Each record below needs to be retyped exactly.

*** Opening RECORDS FOR THIS EXERCISE ***

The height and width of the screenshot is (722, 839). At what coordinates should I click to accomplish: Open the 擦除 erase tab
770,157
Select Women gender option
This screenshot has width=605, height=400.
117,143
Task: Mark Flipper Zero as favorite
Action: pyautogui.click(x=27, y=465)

*** Closing RECORDS FOR THIS EXERCISE ***

RESPONSE TO THE EXERCISE:
The height and width of the screenshot is (722, 839). At what coordinates should I click to accomplish: Open the 擦除 erase tab
770,157
Select Women gender option
This screenshot has width=605, height=400.
117,143
Task: Mark Flipper Zero as favorite
Action: pyautogui.click(x=27, y=465)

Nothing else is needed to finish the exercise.